**Exercise instructions:**
Scan the records below for the line with "508x812 pixels. Task: Open" and the line with "詳細はこちら via the", and retype that range exactly, both ends included, pictures excepted.

**Data section:**
═══
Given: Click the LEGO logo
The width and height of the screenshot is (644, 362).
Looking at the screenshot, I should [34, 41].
═══
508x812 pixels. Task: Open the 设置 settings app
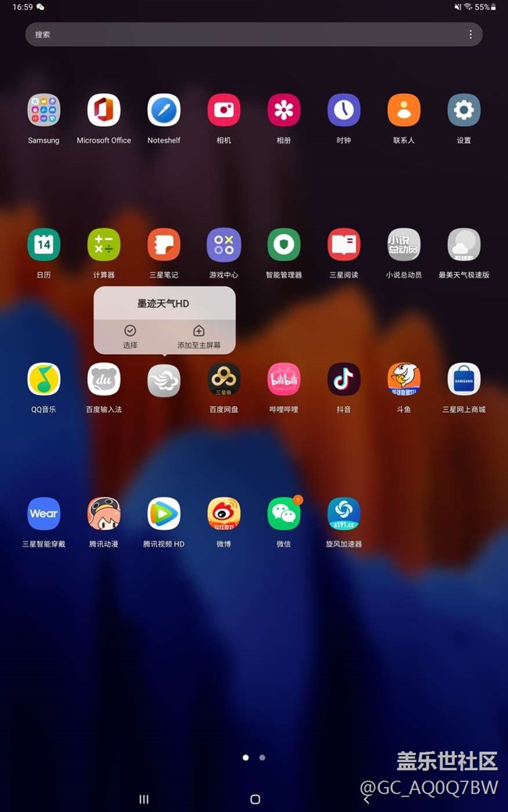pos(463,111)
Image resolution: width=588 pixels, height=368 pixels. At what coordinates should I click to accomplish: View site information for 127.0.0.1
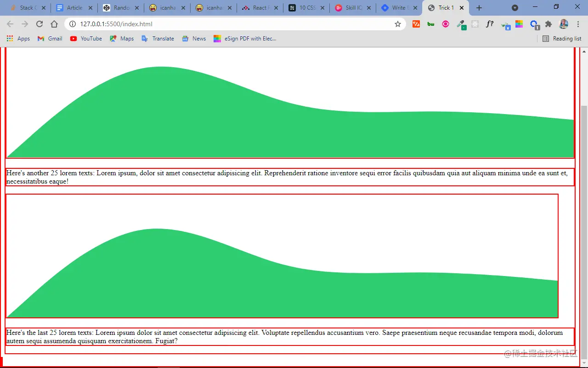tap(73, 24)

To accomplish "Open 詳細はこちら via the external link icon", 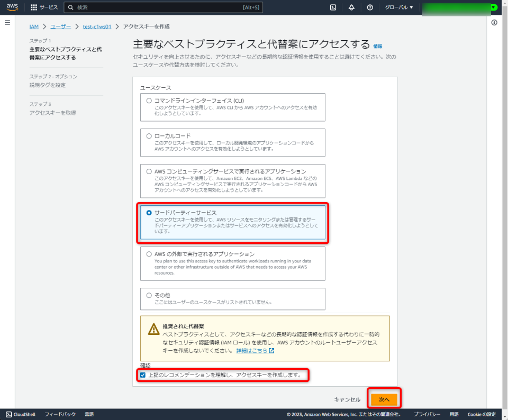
═══
**Solution to the problem:**
508x812 pixels. Task: Open the 设置 settings app
pos(463,111)
Image resolution: width=588 pixels, height=368 pixels. At what coordinates should I click to accomplish: View site information for 127.0.0.1
tap(73, 24)

To accomplish "Open 詳細はこちら via the external link icon", 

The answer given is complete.